Le Kazakhstan prépare une gestion centralisée des déchets avec traçabilité numérique
Le Kazakhstan met en place un système centralisé de gestion des déchets piloté par Zhasyl Damu, désignée centre national du secteur. Une plateforme numérique suivra les matières de leur production à leur traitement, tandis que le commerce électronique et les incitations doivent soutenir le recyclage.
Un centre national coordonnera les flux de déchets
Le Kazakhstan prépare un système centralisé destiné à gérer les flux de déchets, à renforcer la transparence et à soutenir le développement du recyclage. La société par actions Zhasyl Damu a été désignée Centre national de gestion des déchets et coordonnera les relations entre les organismes publics, les régions et les entreprises, a rapporté Kazinform en citant le ministère de l’Écologie et des Ressources naturelles.
Le centre devra instaurer des mécanismes uniformes et transparents dans l’ensemble du secteur. Sa mission comprendra la coordination des mouvements de déchets et la création du cadre institutionnel nécessaire pour considérer les matières usagées non seulement comme un objet d’élimination, mais aussi comme une ressource pouvant réintégrer l’activité économique.
L’initiative met en œuvre le Concept national de gestion de tous les types de déchets pour 2026–2030. Le gouvernement kazakh a approuvé ce document le 31 décembre 2025. Selon le ministère, il s’agit du premier cadre systématique du pays couvrant plusieurs catégories de déchets et établissant les bases d’un passage aux principes de l’économie circulaire.
Une plateforme suivra le parcours des déchets
La traçabilité numérique constitue un élément central du modèle proposé. Zhasyl Damu travaille sur une plateforme destinée à suivre les déchets à chaque étape, depuis leur production et leur déplacement jusqu’à leur traitement final. Le système doit donner aux autorités une meilleure visibilité sur les flux et fournir des procédures normalisées aux entreprises.
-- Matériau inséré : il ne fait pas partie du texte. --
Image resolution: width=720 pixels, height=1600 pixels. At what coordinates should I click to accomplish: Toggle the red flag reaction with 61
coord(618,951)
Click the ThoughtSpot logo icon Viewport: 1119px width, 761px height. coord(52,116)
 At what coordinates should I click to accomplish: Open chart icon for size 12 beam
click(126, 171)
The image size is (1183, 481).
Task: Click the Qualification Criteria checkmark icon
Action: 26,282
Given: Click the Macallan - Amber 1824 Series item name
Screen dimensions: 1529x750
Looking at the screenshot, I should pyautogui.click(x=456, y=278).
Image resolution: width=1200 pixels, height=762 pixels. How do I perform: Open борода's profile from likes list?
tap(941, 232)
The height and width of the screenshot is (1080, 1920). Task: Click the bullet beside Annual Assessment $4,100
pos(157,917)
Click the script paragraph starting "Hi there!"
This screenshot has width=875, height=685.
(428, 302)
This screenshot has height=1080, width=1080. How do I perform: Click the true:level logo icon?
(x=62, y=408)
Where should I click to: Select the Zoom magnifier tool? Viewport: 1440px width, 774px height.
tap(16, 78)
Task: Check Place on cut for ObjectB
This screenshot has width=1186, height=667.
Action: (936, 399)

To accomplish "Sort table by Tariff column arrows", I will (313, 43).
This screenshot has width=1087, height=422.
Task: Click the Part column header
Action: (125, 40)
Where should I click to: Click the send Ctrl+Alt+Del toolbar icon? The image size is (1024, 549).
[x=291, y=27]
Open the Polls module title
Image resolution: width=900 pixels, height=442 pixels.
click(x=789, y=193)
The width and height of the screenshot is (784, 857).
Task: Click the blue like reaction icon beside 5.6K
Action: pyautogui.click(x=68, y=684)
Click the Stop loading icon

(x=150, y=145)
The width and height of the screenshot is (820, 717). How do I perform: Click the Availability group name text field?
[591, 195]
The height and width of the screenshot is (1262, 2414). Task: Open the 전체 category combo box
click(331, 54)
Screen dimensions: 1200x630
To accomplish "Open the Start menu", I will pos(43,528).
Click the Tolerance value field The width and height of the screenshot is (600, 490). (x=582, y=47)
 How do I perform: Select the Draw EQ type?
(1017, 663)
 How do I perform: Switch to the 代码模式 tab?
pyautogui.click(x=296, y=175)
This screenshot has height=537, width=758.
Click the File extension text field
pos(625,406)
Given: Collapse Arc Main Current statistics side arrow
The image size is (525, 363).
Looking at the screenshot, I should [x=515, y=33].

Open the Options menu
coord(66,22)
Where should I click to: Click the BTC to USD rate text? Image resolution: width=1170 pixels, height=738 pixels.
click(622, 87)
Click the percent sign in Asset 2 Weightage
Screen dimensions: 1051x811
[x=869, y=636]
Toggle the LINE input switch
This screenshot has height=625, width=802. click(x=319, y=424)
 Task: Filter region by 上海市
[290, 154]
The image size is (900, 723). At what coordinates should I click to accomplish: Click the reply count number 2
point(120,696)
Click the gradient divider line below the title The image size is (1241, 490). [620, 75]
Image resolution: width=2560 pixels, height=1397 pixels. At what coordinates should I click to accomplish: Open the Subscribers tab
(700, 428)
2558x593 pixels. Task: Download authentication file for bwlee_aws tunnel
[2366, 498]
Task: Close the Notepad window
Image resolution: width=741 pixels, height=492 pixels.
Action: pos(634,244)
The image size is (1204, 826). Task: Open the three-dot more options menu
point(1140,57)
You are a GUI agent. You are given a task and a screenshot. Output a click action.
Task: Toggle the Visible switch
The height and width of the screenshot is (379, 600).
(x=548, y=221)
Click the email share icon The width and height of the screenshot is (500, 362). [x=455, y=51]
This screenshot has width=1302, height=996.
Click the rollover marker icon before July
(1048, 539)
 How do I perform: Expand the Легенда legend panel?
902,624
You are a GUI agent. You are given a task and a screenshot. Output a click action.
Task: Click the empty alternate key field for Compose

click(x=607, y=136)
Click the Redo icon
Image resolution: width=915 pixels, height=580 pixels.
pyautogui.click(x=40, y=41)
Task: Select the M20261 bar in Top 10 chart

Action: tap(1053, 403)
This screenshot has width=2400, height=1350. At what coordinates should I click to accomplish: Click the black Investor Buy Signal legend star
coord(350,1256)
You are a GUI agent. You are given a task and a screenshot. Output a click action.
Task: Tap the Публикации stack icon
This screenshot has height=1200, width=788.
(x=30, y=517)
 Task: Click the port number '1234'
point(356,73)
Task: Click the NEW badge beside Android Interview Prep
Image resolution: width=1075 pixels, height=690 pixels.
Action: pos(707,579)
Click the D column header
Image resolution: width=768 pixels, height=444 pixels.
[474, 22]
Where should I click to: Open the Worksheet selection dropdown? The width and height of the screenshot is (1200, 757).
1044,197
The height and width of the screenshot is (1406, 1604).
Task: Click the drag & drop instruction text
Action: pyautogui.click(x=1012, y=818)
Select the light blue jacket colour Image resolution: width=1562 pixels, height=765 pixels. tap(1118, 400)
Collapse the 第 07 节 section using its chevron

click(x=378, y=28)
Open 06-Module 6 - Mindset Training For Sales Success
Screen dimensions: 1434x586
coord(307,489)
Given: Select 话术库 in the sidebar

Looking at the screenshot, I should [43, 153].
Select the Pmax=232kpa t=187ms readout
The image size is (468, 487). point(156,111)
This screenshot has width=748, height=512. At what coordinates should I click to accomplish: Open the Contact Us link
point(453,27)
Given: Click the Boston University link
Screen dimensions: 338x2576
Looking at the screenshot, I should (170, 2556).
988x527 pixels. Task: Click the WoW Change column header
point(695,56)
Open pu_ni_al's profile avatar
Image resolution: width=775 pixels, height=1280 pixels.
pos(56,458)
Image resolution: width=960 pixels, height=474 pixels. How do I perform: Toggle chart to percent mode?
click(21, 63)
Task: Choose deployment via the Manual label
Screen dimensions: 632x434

La plateforme devrait réunir les passeports numériques des producteurs de déchets, des outils de planification, des fonctions de suivi des mouvements et une base de données unique des infrastructures. Ces éléments pourraient permettre aux autorités de mieux déterminer où les déchets sont produits, comment ils sont transportés et quelles installations peuvent les recevoir ou les traiter.
Le ministère n’a communiqué ni date de lancement, ni budget d’investissement, ni calendrier de déclaration obligatoire. L’effet commercial dépendra donc des règles détaillées, des normes de données et des responsabilités attribuées aux producteurs, aux transporteurs et aux entreprises de traitement.
Commerce électronique et incitations au recyclage
Le Kazakhstan prévoit également de développer un marché des matières issues des déchets. Les mesures comprennent des outils de commerce électronique et des incitations économiques pour les entreprises de recyclage. Une place de marché opérationnelle pourrait relier les producteurs disposant de matières récupérables aux transformateurs recherchant des intrants, tandis que les registres numériques faciliteraient la vérification des volumes et des mouvements.
Pour les déchets industriels, les autorités veulent soutenir le traitement, attirer des investissements nationaux et internationaux et créer des capacités de recyclage directement sur les sites de production. Des installations proches de ces sites pourraient réduire les distances de transport des matières volumineuses. Le ministère n’a toutefois précisé aucun projet, investisseur, type de déchet ou niveau de capacité.
La collecte rurale constitue un axe distinct
Une partie spécifique du programme concerne les déchets solides municipaux dans les zones rurales. Le gouvernement prévoit un modèle de gestion numérique associant le développement des infrastructures nécessaires à des mécanismes modernes de planification et d’organisation de la collecte. La dispersion des localités peut compliquer la collecte et le traitement.
Selon Kazinform, le Kazakhstan produit chaque année des millions de tonnes de déchets ménagers, dont une part importante continue d’être mise en décharge plutôt que recyclée. Le système proposé cherche à modifier cette situation économique par la centralisation, la traçabilité, des mécanismes de marché et de nouvelles capacités de traitement. Pour les producteurs, les opérateurs et les investisseurs, les enjeux décisifs seront la qualité des données, la conception des incitations et la possibilité d’approvisionner régulièrement les transformateurs en matières récupérables à un coût commercialement viable.